> What needs to be done:
From the material below, pull out each line that contains the string "dimensions" and copy it in full.

> Data records:
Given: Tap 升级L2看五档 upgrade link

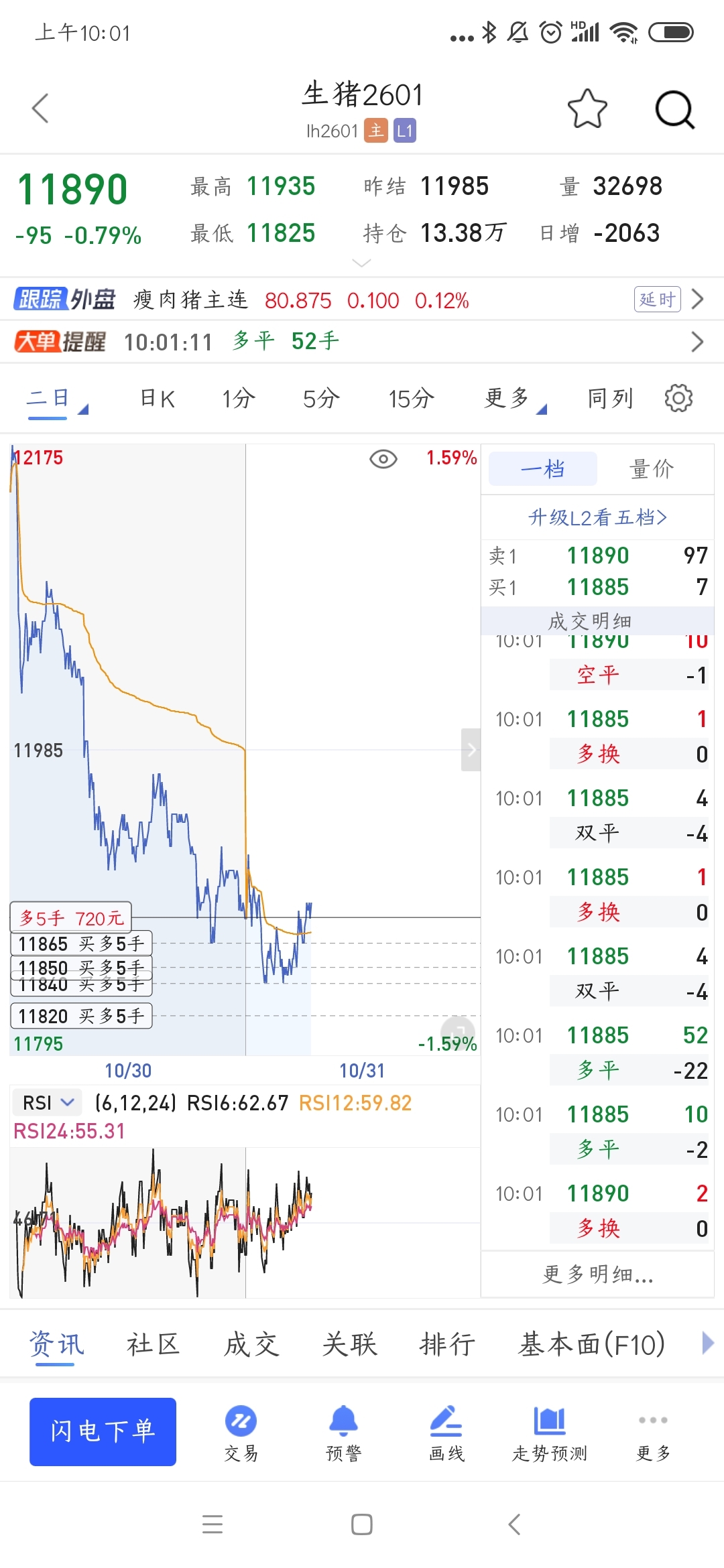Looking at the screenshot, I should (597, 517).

* * *

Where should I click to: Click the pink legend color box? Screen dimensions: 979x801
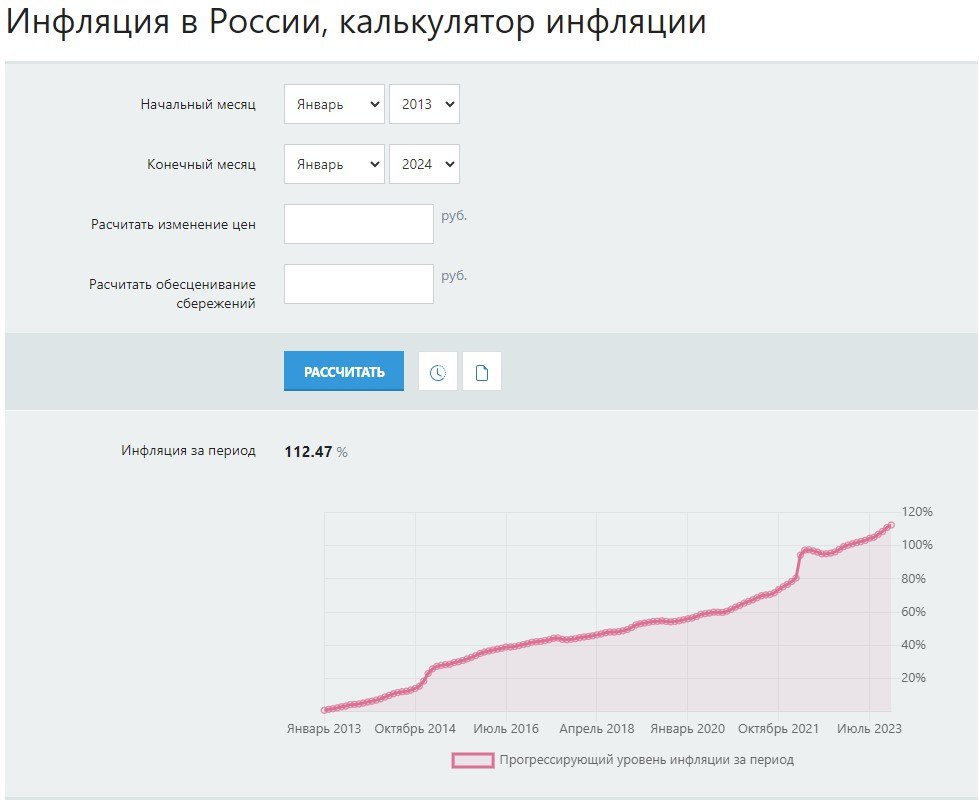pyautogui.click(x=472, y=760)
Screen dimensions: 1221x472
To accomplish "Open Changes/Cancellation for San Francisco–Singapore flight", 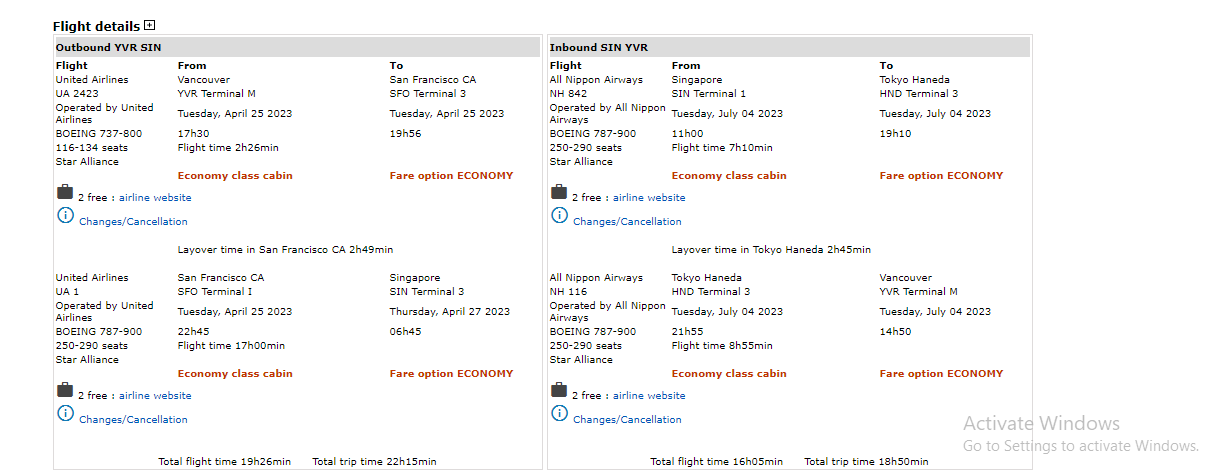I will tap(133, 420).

> Answer to this problem:
Where should I click to: Click the pink legend color box? Screen dimensions: 979x801
Screen dimensions: 1221x472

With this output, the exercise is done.